Instructions for the task :: Nothing other than the lines from the one containing "Click the star icon beside give feedback" through the close of the entries below should be printed, each exactly.

The records ::
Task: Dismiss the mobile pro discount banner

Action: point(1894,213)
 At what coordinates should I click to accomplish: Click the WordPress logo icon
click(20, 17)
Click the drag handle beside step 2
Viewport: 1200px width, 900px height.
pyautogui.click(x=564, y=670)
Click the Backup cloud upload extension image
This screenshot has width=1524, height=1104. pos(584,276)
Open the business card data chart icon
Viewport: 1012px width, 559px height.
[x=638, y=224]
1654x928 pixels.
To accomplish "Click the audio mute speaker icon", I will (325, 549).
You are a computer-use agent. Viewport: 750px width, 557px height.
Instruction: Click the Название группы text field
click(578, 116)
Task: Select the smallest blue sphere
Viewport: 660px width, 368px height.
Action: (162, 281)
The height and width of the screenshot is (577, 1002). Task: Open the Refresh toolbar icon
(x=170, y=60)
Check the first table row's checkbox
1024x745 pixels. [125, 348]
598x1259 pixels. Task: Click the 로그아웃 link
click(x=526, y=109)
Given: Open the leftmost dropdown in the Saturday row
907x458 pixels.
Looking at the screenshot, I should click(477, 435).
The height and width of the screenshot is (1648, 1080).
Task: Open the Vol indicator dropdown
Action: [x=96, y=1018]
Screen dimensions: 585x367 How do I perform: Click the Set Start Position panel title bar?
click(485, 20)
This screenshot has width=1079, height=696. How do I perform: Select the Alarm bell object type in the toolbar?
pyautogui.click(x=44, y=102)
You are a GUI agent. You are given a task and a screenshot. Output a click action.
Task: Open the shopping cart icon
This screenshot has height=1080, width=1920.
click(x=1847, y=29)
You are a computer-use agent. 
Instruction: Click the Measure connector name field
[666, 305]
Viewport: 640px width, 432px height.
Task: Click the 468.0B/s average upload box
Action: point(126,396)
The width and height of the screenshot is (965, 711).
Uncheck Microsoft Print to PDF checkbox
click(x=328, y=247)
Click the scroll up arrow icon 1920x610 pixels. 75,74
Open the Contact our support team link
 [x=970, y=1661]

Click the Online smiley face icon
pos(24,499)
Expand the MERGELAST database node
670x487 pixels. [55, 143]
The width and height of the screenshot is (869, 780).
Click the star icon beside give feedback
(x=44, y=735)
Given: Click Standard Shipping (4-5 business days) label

Answer section ::
Click the star icon beside give feedback
(x=44, y=735)
Given: Click Standard Shipping (4-5 business days) label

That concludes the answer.